Conventional Machine Learning
Conventional machine learning encompasses several methods, including:
- Linear Regression,
- Support Vector Machines (SVM),
- k-Nearest Neighbors (kNN),
- Decision Trees,
- Random Forrest,
- Boosting
Here, we will focus primarily on tree learning methods and their boosting, providing only a brief description of the advantages and disadvantages of the other methods without delving deeper into their functioning. The following paragraphs rely on [1, 3, 4].
Linear Regression
Linear regression is well-suited for processing large datasets, including time series. They are notably easy to implement, understand, and interpret. However, they have limitations when dealing with nonlinear relationships between features (e.g. the time of the day or the current weekday) and the predicted variables. Consequently, substantial effort may be required to compile those features that exhibit the most linear relationships.
Support Vector Machines
Support Vector Machines (SVM) are especially suitable for binary classification problems but are limited to binary tasks. They can handle a large number of features and are robust against overfitting. However, they were not initially designed for time series data. They may sometimes struggle to effectively capture temporal dependencies. Additionally, they require extensive data preprocessing and hyperparameter tuning.
k-Nearest Neighbors
k-Nearest Neighbors (kNN) methods are suitable for small datasets that need to be processed quickly without prior training. They recognize local patterns, making them ideal for real-time stream data predictions when computational resources are limited. However, for larger datasets and many features, kNNs become computationally intensive. Choosing the value for ‘k’ can take time and effort as it may lead to overfitting or underfitting. Furthermore, kNNs have difficulty identifying complex, larger patterns and are susceptible to random noise in the data.

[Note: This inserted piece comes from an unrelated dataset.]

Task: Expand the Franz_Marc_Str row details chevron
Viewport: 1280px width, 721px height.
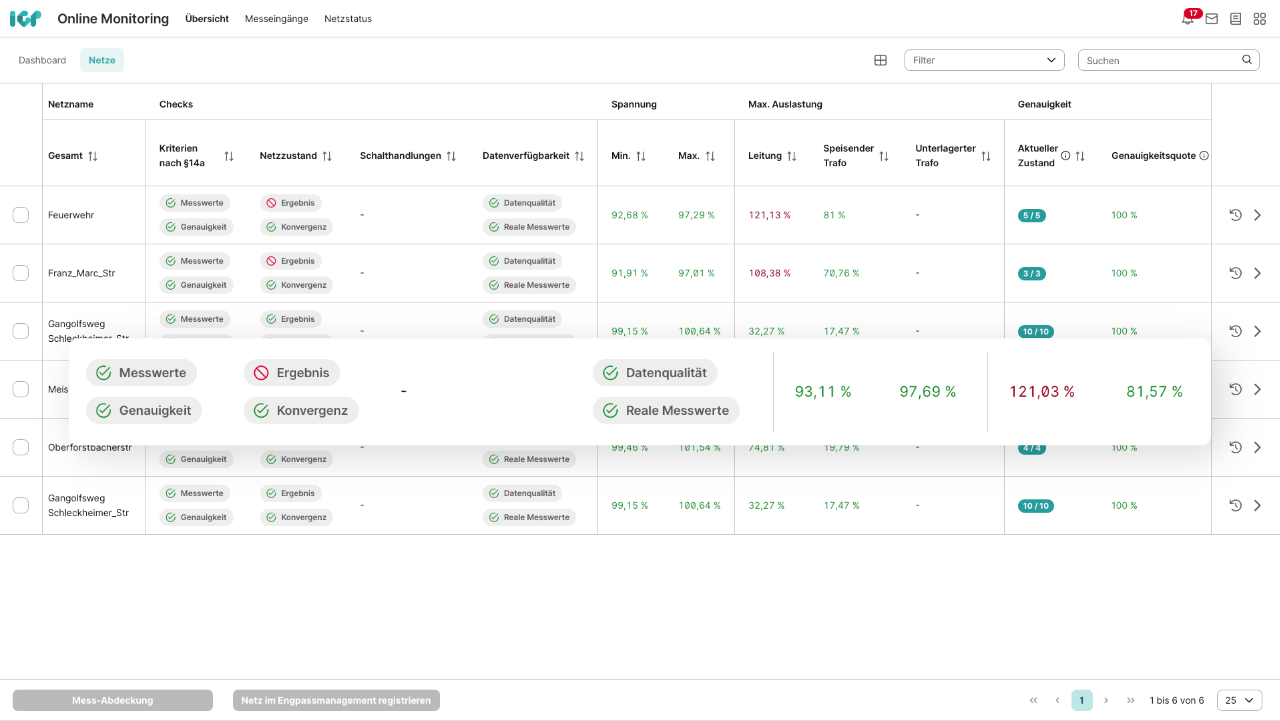Action: [1258, 273]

Decision Trees, Random Forrest, and Boosting
Decision trees, including their derived ensemble and boosting methods, share many common characteristics and are thus discussed together.
Decision Trees
Decision trees, as the name suggests, are based on constructing decision trees from provided training data. They excel at capturing nonlinear relationships in time series while remaining highly interpretable. They can also handle missing data and outliers. However, a drawback is that minor data variations can significantly influence results, and decision trees tend to overfit the training data. A general issue with methods based on decision trees is their difficulty in generalizing beyond the training data (Figure 1). Figure 1 shows how the decision tree-based model learns the seasonal component but not the linear trend, as decision trees only predict values already present in the training data.
Random Forrest
The problem of decision tree overfitting can be mitigated by forming an ensemble of multiple decision trees (Random Forest). To not produce the same tree repeatedly, individual trees are trained on random subsets of training data and features. The size of these subsets, as well as the depth of the decision trees (the number of splits due to decision rules) and other parameters, can be adjusted when finding the best hyperparameters. For the final prediction of the ensemble, the predictions of all decision trees are averaged in regression tasks, while in classification tasks, the results are voted. This ensemble of decision trees retains most of the strengths of a single decision tree. However, training time increases, and the model becomes more complex to interpret.
Boosting
Using an ensemble of decision trees is further developed in boosting methods. Many shallower decision trees are created, with various types of creation and weighting leading to different boosting methods:
- Bagging (Bootstrap Aggregation): Similar to Random Forest, various subsets of training data are used to create decision trees. However, missing data is replaced through bootstrapping. For regressions, the predictions of all decision trees are averaged, while for classifications, the results are voted upon.
- AdaBoosting (Adaptive Boosting): The aim of AdaBoosting is to sequentially create decision trees, improving each tree by adjusting the weighting of training data. Improvement means minimizing the loss-function. The prediction of each tree is weighted based on its performance on the test data, and a weighted average is calculated for regressions or a weighted vote for classifications.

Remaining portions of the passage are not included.